For the past three years, UCSJ has been losing a battle with a private real estate developer who has already torn down parts of Lviv’s Golden Rose Synagogue, which was built in 1582. The hotel planned for the site would endanger the mikva and other Jewish artifacts at the synagogue.

Another focus of UCSJ’s preservation efforts are Lviv’s two Jewish cemeteries; one dates back to the 1400s, a newer one opened in 1914, and both are in danger of being plowed over. A hotel and spa complex has already been built on the site of the Nazi-run Janowska concentration camp in Lviv, where nearly 7,000 Jews were killed by Ukrainian nationalists and German troops during World War II.

In order to fight the preservation battle, UCSJ maintains an office in Lviv run by Meylakh Sheykhet, “a religious Jew who is deeply concerned about the destruction of Jewish cultural sites,” Lerner said.
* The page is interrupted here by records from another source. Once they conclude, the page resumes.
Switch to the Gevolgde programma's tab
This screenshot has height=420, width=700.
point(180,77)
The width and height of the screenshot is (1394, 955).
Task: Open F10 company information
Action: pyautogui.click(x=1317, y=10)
But the emissary seems to be losing his argument with city authorities.

“Sheykhet goes to the City Hall in Lviv and complains, ‘You can’t do that. These are historical sites and the Ukrainian government has signed agreements to protect them.’ They ignore him,” Lerner said. 

The UCSJ has appealed to the American ambassador to Ukraine, Geoffrey Pyatt, to encourage the government to protect the Jewish sites. Pyatt, said Lerner, is a “caring and concerned ambassador…especially on the issue of preserving Jewish cemeteries and cultural sites.”

In a document Lerner e-mailed to NJJN, Sheykhet wrote to Pyatt on Feb. 29, “Every day the desecration of the Jewish graves in Lviv is growing.” 

Citing laws and agreements that date back to 1994, Sheykhet has urged the ambassador to file a court case against the government. “At least we might start to move the case to the goal of preservation and free the site of the illegal construction and privatization,” he wrote. “When the court case would be filed it might cause an open huge scandal.”

The Washington meetings were a prelude to a mission to Ukraine that Lerner’s group will make from May 11 to 23. “We are now setting up sessions with Pyatt, and we are looking to make appointments with all the other officials that we can,” he said. “We are trying to get officials in Lviv and the central government of Ukraine to sit down with members of the Jewish community, and that is an ongoing negotiation.”

They plan to visit the Ukrainian cities of Dnipropetrovsk, Odessa, and Kiev and to meet with rabbis “who have the eyes and ears to know what’s going on,” said Lerner, and with Jewish leaders such as Josef Zissels, vice president of the World Jewish Congress and chair of the Euro-Asian Jewish Congress.

It will be Lerner’s 10th visit to the area since he first went there in 1979.

“I found the Ukrainians to be the bravest people in the world because they were fighting for freedom in the difficult heart of the evil empire,” he said. “I can’t change the world but I can have some effect in the area.